The downside is the data retention and endurance of MLC is not as good as SLC. For example, SLC NAND can support 50K W/E cycles and densities higher than 32Gb support 100K W/E cycles. In contrast, e-MMC offers 3K W/E cycles when ran in MLC mode. There is an option in e-MMC to partition the blocks to be 100% SLC. When this option is utilized, W/E cycles improve to 30K. The trade-off is the storage capacity is reduced by half so the 8GB device becomes a 4GB device when partitioned in 100% SLC mode.
The SLC Advantage
Endurance is one key advantage of SLC NAND. Another is the broad range of densities and packages offered. Densities range from 1Gb up to 256Gb, with package options including TSOP, 63BGA, 67BGA and 132BGA. Most importantly, the sustainability of SLC is unmatched. It was the trailblazer for NAND flash and continues to be important to end users and well-supported in the market.
e-MMC: A Fully Managed, Cost-Effective Solution
Now let’s review the benefits of e-MMC. Not only does e-MMC offer a lower cost per GB than SLC – it’s also a fully managed solution. This means there is a controller connected to the NAND die that manages all the nuances of NAND. This releases the host SoC of the burden of NAND flash management and makes the design process much easier.
There are numerous features and functions available within the e-MMC device that can be enabled and there is the option of partitioning blocks to meet unique system requirements. In addition, OS and important files can be stored in separate blocks and the device can be fully partitioned for better endurance. Density ranges are from 4GB through 128GB, and all have the same 11.5x13mm BGA package for easy migration to higher densities.
KIOXIA offers a wide range of both SLC NAND and e-MMC technologies to support numerous applications across consumer, industrial, communication, and emerging markets.

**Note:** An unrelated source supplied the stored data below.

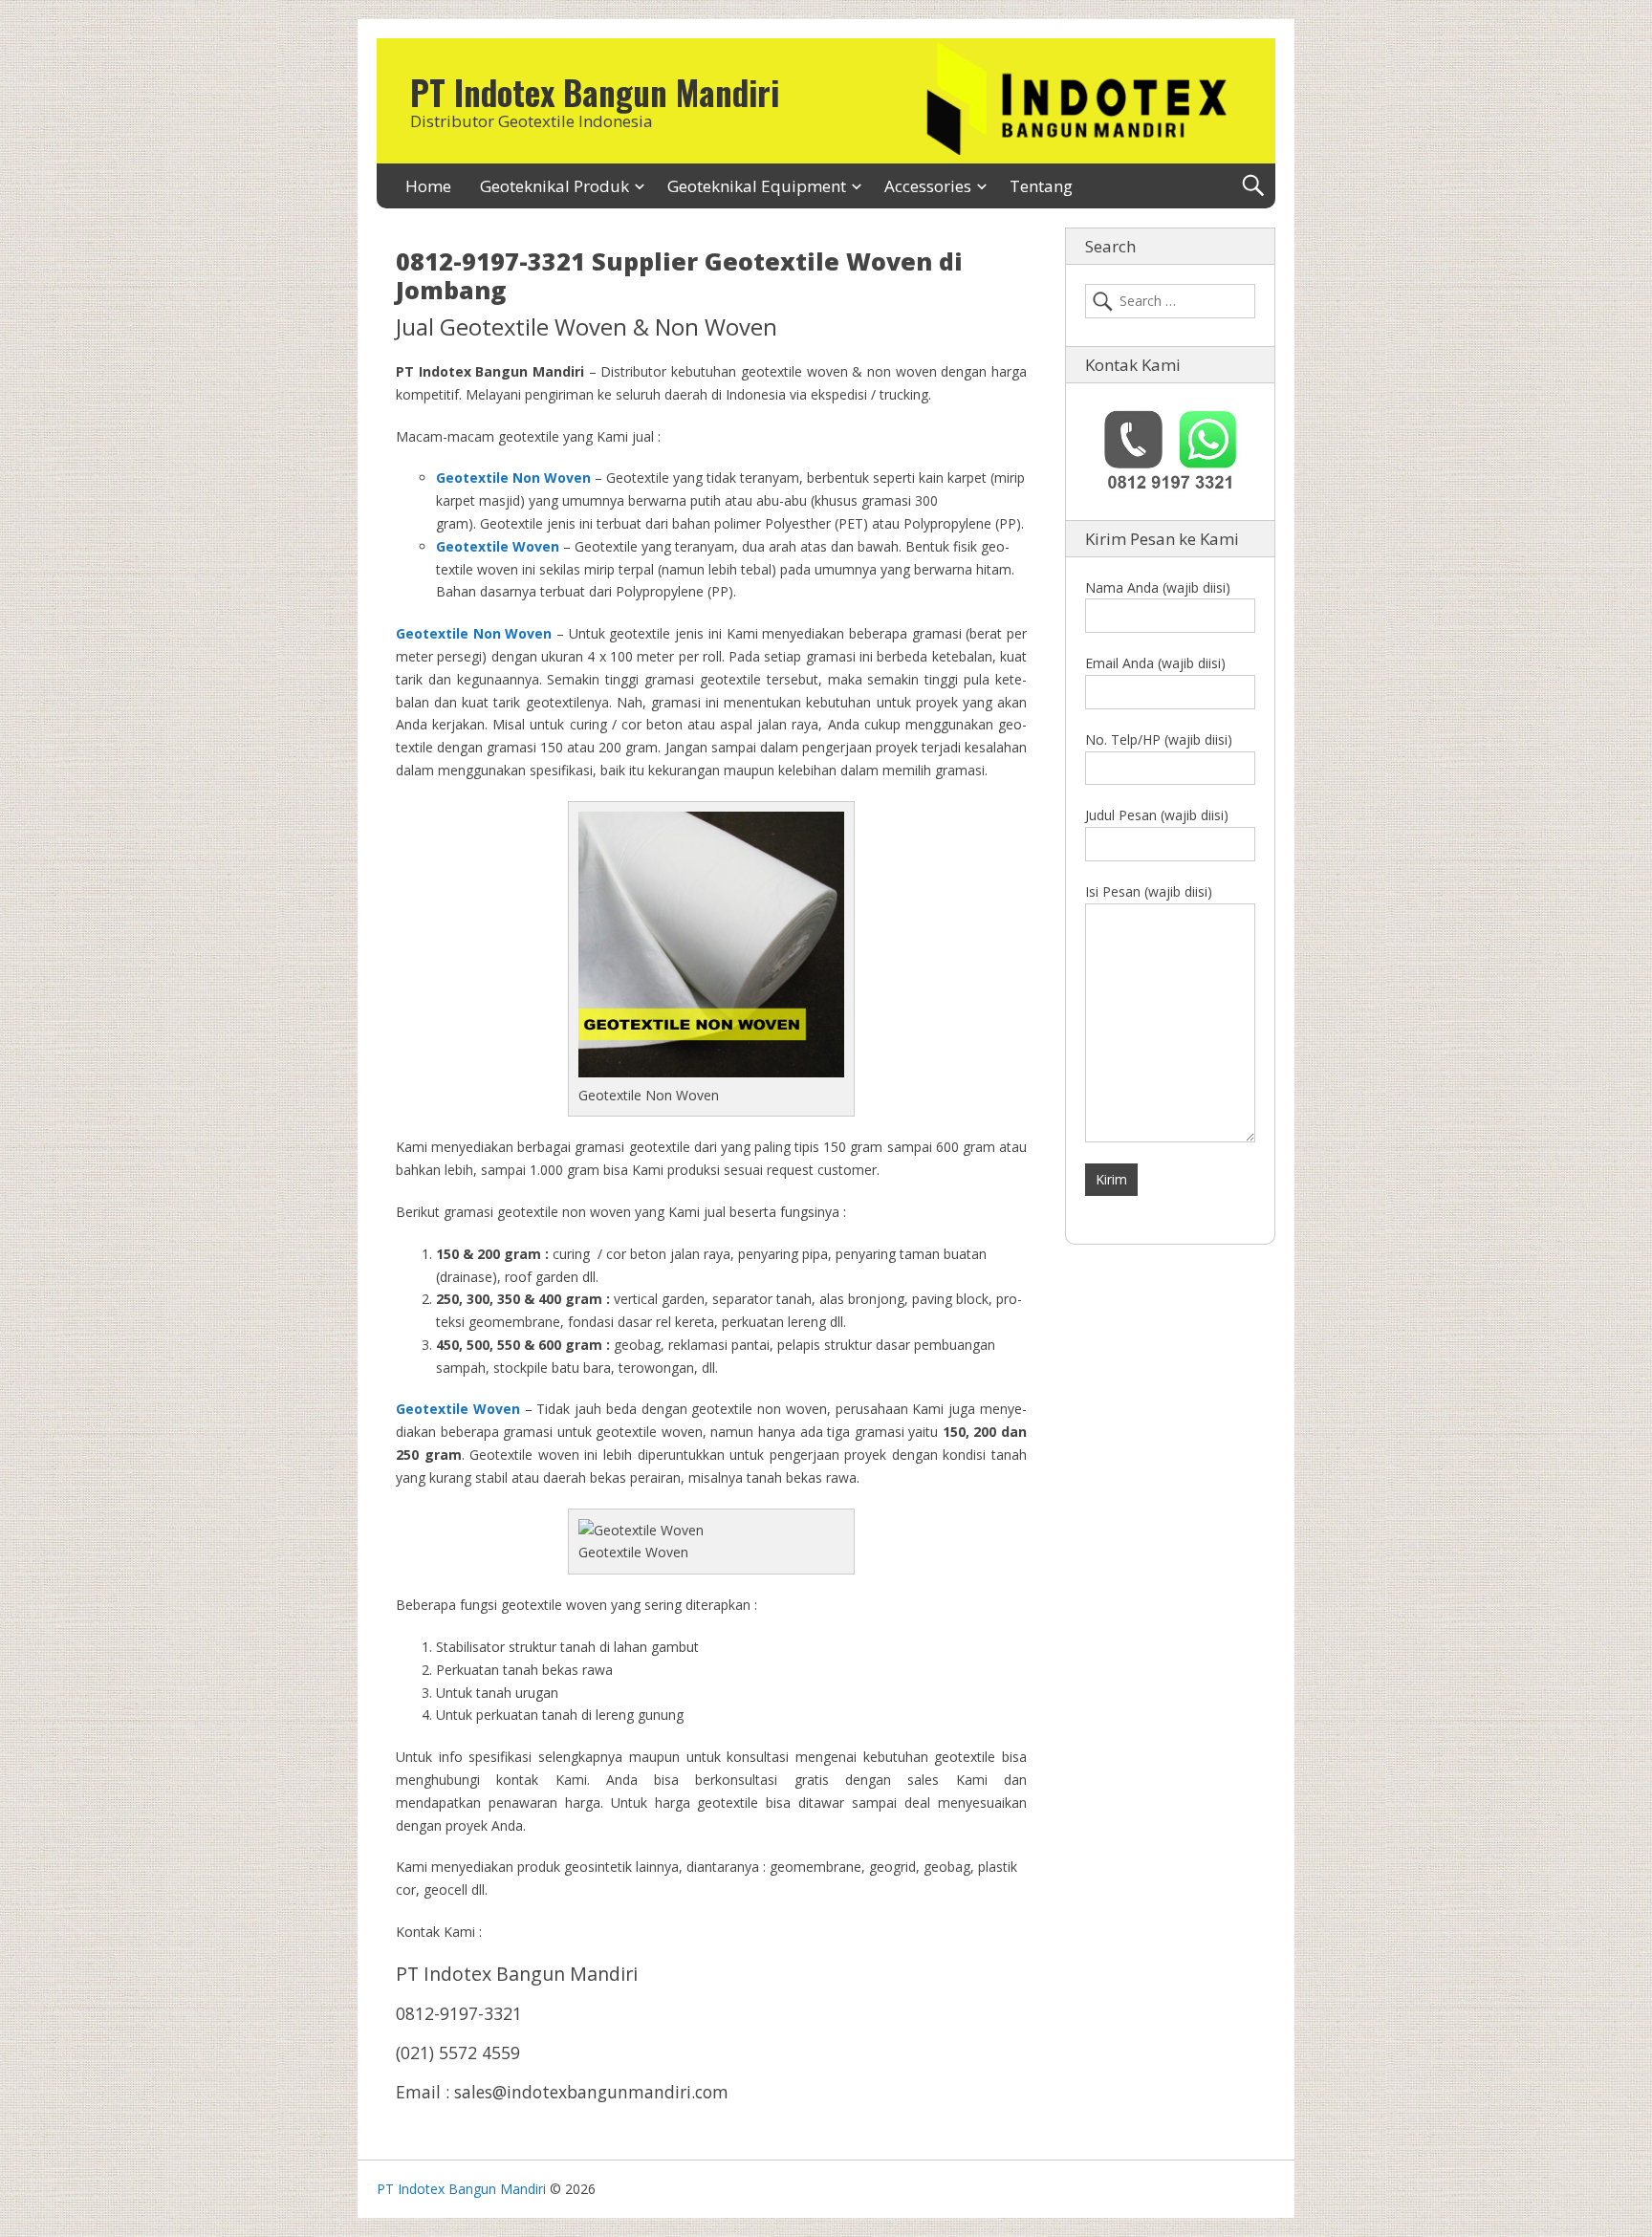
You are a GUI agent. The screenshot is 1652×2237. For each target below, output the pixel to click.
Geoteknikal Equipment (756, 186)
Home (428, 186)
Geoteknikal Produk (554, 186)
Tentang (1041, 186)
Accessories (927, 186)
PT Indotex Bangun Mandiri (594, 92)
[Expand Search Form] (1252, 185)
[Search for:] (1170, 301)
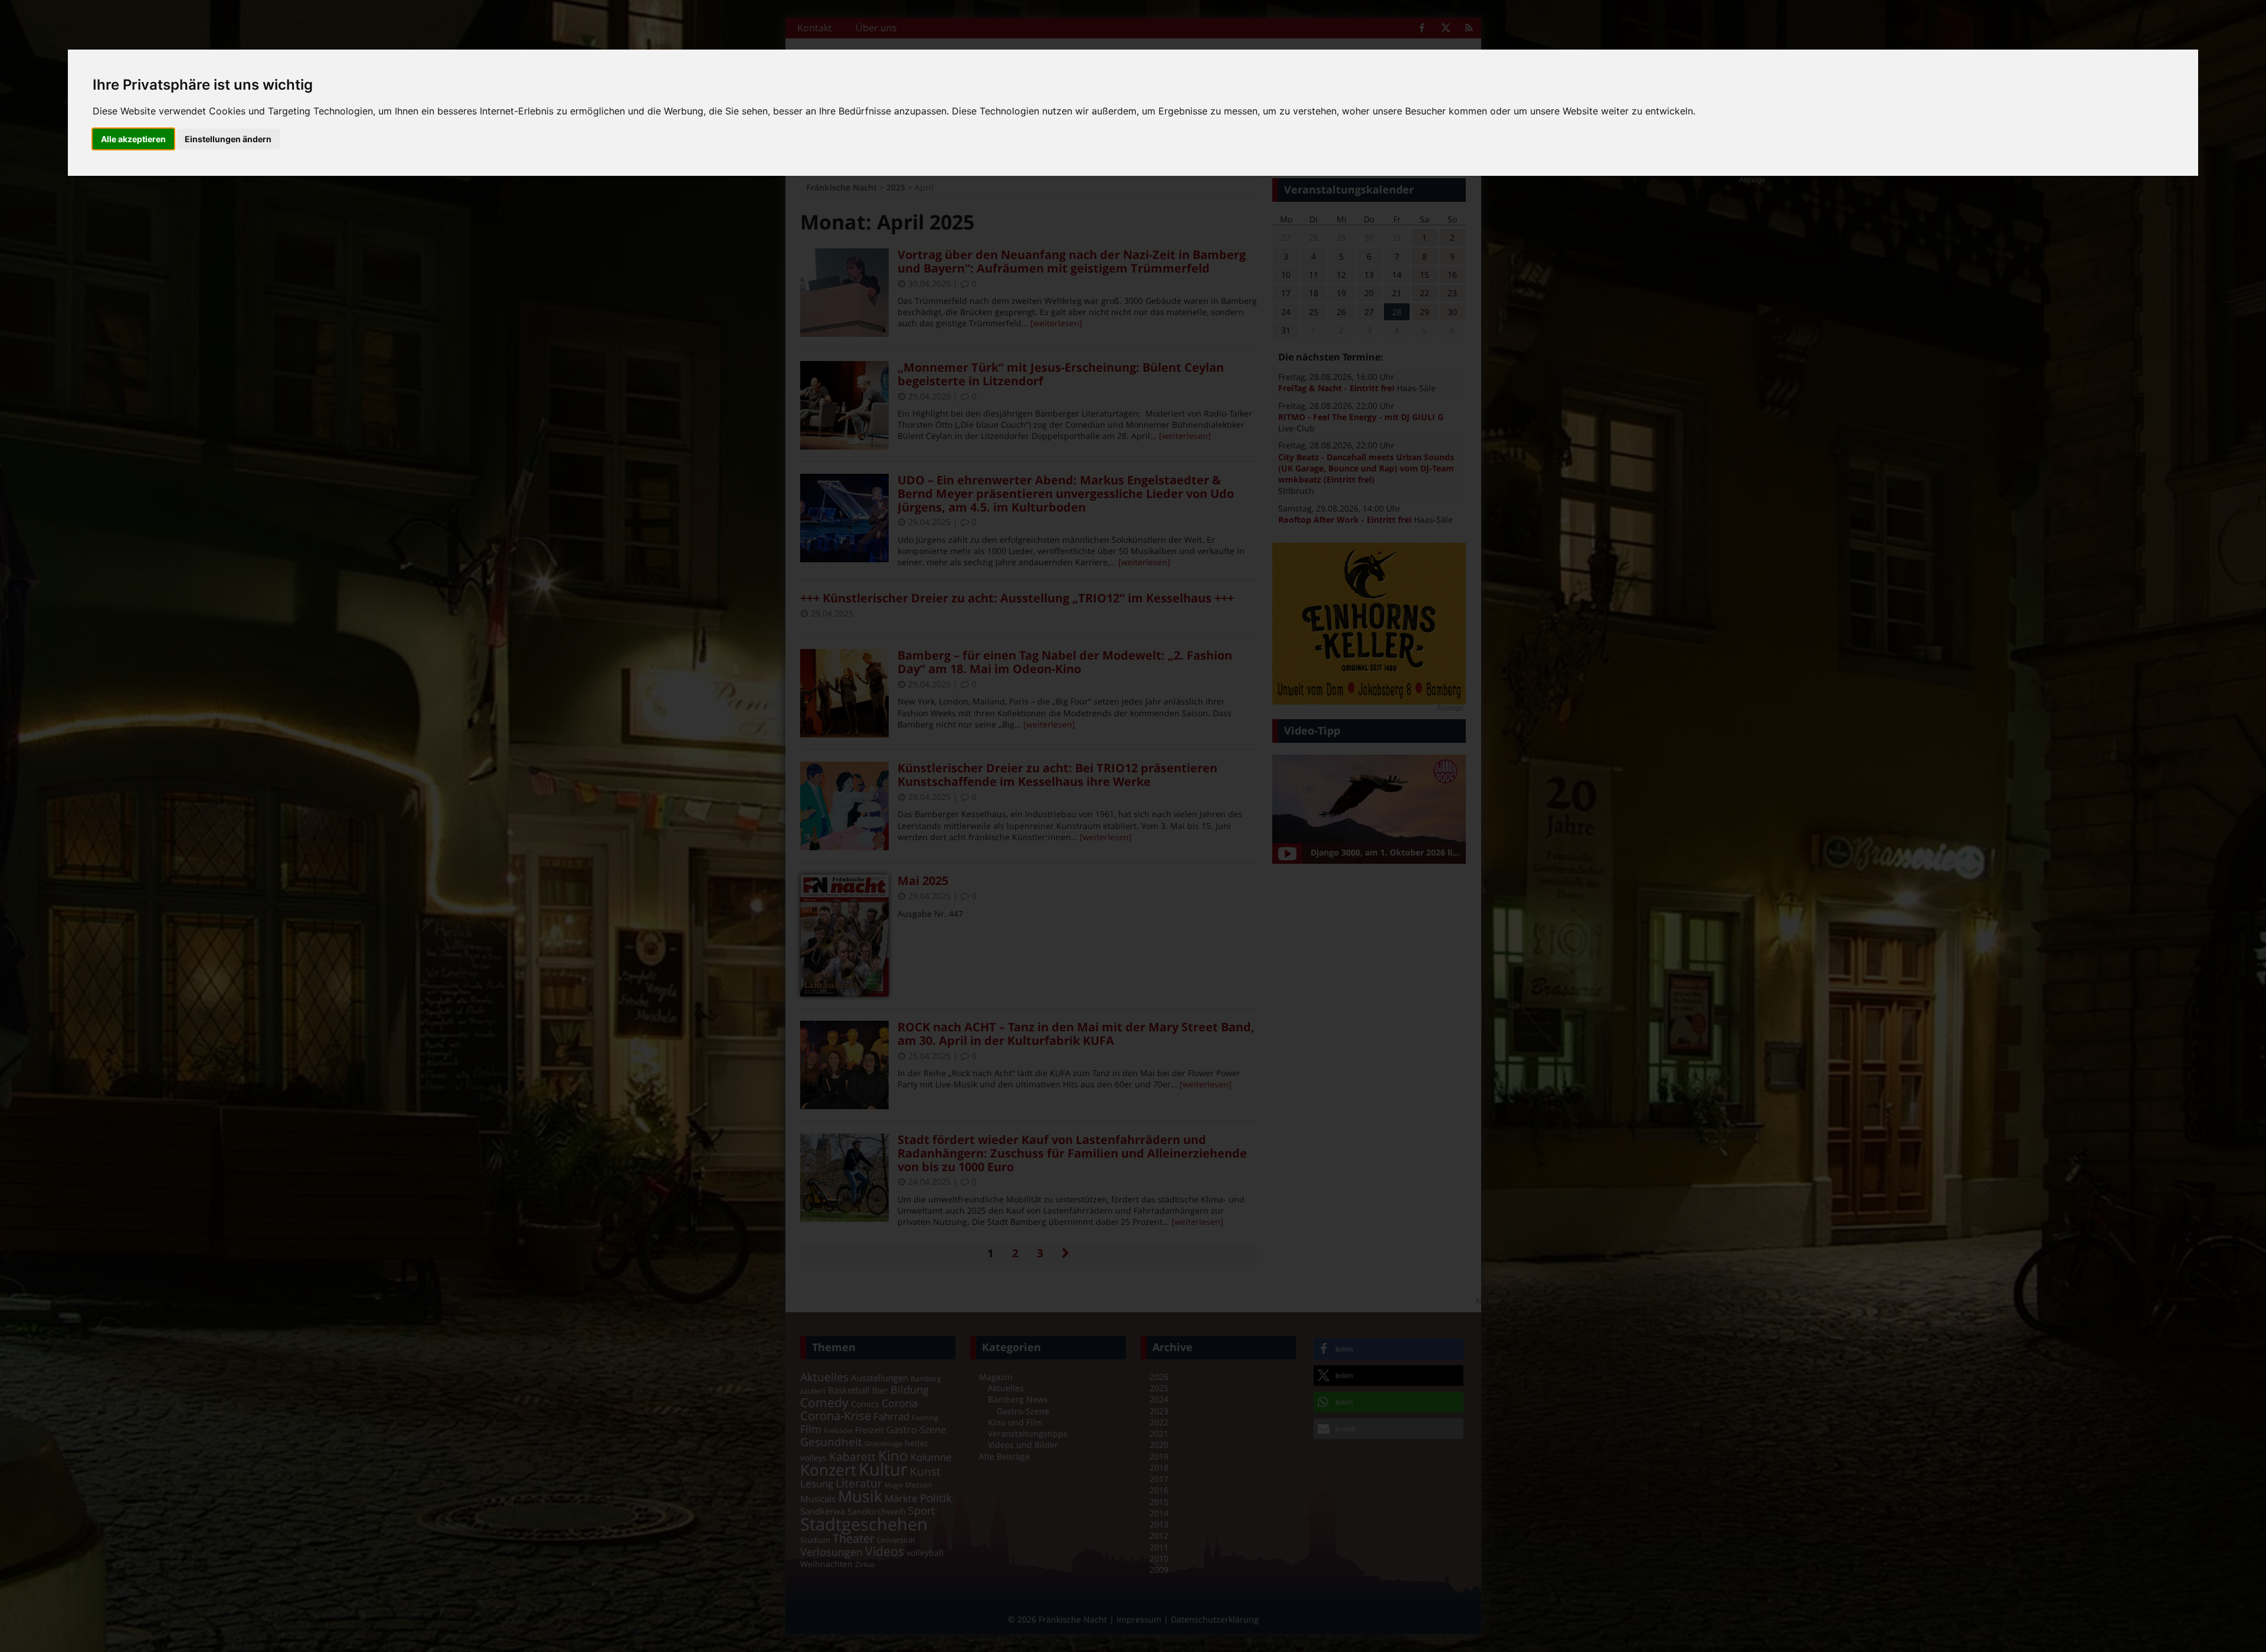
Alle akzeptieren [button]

Whether your needs prioritize high endurance with low density or a cost-effective, fully managed solution, KIOXIA has the ideal memory solution from our comprehensive product portfolio.
Notes:
Read and write speed may vary depending on various factors such as host devices, software (drivers, OS etc.), and read/write conditions.
All other company names, product names and service names may be trademarks of their respective companies.
Definition of capacity: KIOXIA Corporation defines a megabyte (MB) as 1,000,000 bytes, a gigabyte (GB) as 1,000,000,000 bytes and a terabyte (TB) as 1,000,000,000,000 bytes. A computer operating system, however, reports storage capacity using powers of 2 for the definition of 1GB = 2^30 bytes = 1,073,741,824 bytes and 1TB = 2^40 bytes = 1,099,511,627,776 bytes and therefore shows less storage capacity. Available storage capacity (including examples of various media files) will vary based on file size, formatting, settings, software and operating system, and/or pre-installed software applications, or media content. Actual formatted capacity may vary.
In every mention of a KIOXIA product: Product density is identified based on the density of memory chip(s) within the Product, not the amount of memory capacity available for data storage by the end user. Consumer-usable capacity will be less due to overhead data areas, formatting, bad blocks, and other constraints, and may also vary based on the host device and application. For details, please refer to applicable product specifications. The definition of 1KB = 2^10 bytes = 1,024 bytes. The definition of 1Gb = 2^30 bits = 1,073,741,824 bits. The definition of 1GB = 2^30 bytes = 1,073,741,824 bytes. 1Tb = 2^40 bits = 1,099,511,627,776 bits.